The kingdom was divided into four administrative divisions, or provinces, called’ Taraf.’

These provinces were Daulatabad, Bidar, Berar and Gulbarga.

Muhammad I defeated the Kingdom of Vijayanagar and Golconda was subsequently annexed to the Kingdom of Bahamani.

Every province was under a tarafdar who was also called a subedar.

Some land was converted into Khalisa land from the jurisdiction of the tarafdar.

Khalisa land was that piece of land which was used to run expenses of the king and the royal household.

Nobles used to get their salary either in cash or in the form of grant of land or ‘jagir’.

Bahamani ruler depended for military support on his amirs.

There were two groups in the ranks of amirs:

One was the Deccanis who were immigrant Muslims and had been staying for a long time in the Deccan region.

The other group was Afaquis or Pardesis who had recently arrived from Central Asia, Iran and Iraq, and recently settled in the Deccan region.

Mahmud Gawan was one of the most important personalities in the Bahamani empire.

By birth, he was an Iranian and first arrived as a merchant at Deccan.
He was granted the title of ‘Chief of the Merchants’ or Malikut- Tujjar by the Bahamani ruler, Humayun Shah.

The sudden death of Humayun led to the coronation of his minor son Ahmad III.

Mahmud Gawan wanted a compromise between the Afaquis and the Deccanis.

Gawan conquered the Vijayanagar territories up to Kanchi.

On the western coast, Goa and Dhabol were conquered. It was a great loss for Vijayanagar.

Bahamani strengthened its trading relations with Iran and Iraq after gaining control over Goa and Dabhol.

In order to curb the military power of the tarafdar, Gawan ordered that only one fort of each province was to be under the direct control of the provincial tarafdar.

The remaining forts of the province were placed under a Qiladar or commander of the forts.

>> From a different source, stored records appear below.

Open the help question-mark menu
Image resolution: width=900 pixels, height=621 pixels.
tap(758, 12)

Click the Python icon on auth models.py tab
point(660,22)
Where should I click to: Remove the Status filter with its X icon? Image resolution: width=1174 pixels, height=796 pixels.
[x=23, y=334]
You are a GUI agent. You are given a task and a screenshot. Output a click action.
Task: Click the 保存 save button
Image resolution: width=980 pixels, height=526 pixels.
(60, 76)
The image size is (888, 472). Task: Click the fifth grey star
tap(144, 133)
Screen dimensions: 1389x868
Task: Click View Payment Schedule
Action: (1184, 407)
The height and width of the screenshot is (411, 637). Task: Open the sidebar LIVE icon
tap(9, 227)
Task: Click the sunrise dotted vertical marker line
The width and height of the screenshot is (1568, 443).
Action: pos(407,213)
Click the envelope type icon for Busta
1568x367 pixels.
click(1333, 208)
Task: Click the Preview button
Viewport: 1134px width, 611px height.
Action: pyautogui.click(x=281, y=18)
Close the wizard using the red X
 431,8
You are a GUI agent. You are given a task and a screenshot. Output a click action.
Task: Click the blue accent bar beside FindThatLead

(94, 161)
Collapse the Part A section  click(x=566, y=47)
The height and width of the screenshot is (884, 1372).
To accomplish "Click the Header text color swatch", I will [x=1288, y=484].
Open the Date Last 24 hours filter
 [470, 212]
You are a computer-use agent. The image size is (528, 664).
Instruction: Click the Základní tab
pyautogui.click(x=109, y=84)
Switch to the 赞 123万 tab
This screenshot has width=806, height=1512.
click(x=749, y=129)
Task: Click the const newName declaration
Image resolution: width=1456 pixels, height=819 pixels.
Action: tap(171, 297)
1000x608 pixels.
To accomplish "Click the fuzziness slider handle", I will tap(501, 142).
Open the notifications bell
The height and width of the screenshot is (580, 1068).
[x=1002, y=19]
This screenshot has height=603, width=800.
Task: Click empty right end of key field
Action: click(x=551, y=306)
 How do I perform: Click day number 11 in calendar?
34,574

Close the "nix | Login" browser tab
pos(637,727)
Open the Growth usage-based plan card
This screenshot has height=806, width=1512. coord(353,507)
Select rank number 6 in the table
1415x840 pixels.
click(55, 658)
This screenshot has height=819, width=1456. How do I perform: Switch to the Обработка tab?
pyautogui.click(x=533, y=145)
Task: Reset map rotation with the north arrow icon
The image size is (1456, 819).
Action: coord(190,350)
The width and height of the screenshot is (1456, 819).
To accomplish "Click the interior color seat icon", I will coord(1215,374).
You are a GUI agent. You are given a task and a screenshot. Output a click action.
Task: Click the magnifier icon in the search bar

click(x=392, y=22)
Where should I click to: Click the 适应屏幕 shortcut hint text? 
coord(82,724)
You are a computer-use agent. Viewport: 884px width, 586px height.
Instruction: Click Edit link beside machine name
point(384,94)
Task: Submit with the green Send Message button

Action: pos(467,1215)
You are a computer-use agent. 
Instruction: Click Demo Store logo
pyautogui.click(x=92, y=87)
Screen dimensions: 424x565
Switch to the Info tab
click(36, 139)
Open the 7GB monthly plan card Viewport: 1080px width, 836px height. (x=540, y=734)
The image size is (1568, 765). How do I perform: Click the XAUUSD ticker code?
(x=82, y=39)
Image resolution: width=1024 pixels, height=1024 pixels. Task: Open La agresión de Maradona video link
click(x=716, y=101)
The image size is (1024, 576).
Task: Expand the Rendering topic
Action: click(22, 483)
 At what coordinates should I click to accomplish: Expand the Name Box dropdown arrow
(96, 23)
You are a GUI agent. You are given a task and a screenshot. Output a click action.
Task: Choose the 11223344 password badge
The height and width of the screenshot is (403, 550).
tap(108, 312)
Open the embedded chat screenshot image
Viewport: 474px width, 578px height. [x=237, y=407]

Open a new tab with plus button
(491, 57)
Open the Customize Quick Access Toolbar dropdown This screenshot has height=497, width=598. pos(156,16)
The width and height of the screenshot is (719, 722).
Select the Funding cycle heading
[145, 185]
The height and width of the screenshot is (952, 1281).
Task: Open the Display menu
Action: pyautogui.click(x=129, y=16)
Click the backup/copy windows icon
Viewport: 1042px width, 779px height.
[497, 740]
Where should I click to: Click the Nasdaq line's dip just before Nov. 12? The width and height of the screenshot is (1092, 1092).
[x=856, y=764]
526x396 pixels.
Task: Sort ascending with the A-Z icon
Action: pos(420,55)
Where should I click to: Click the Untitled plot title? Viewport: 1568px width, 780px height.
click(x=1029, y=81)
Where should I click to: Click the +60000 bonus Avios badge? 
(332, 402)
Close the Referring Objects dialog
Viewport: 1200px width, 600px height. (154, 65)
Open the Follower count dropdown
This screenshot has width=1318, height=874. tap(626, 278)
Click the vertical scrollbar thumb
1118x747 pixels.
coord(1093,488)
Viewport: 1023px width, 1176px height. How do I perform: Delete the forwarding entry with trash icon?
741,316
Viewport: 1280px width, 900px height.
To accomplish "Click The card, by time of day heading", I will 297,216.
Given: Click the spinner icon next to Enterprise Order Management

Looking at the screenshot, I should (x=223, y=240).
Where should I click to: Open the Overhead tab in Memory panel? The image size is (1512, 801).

The Qiladar was appointed by the central Government.

The Governors proclaimed their independence after Mahmud Gawan’s death, and the Bahamani Kingdom broke up.
In the fifteenth and sixteenth centuries, some amirs founded their own independent sultanates in Bidar, Ahmadnagar, Golconda, and Bijapur and Berar, and created new states.


These were:

[1] the Nizam Shahis of Ahmadnagar

[2] the Adil Shahis of Bijapur

[3] the Qutb Shahis of Golconda

[4] the Imad Shahis of Berar and

[5] the Barid Shahis of Bidar

They established and strengthened league of States through marriage alliances. 
They maintained their traditional rivalry with the leaders of Vijayanagar. 
Golconda and Bijapur formed matrimonial alliances and led the Talikota Battle with Vijayanagar. 

They finally succumbed to the Mughal armies.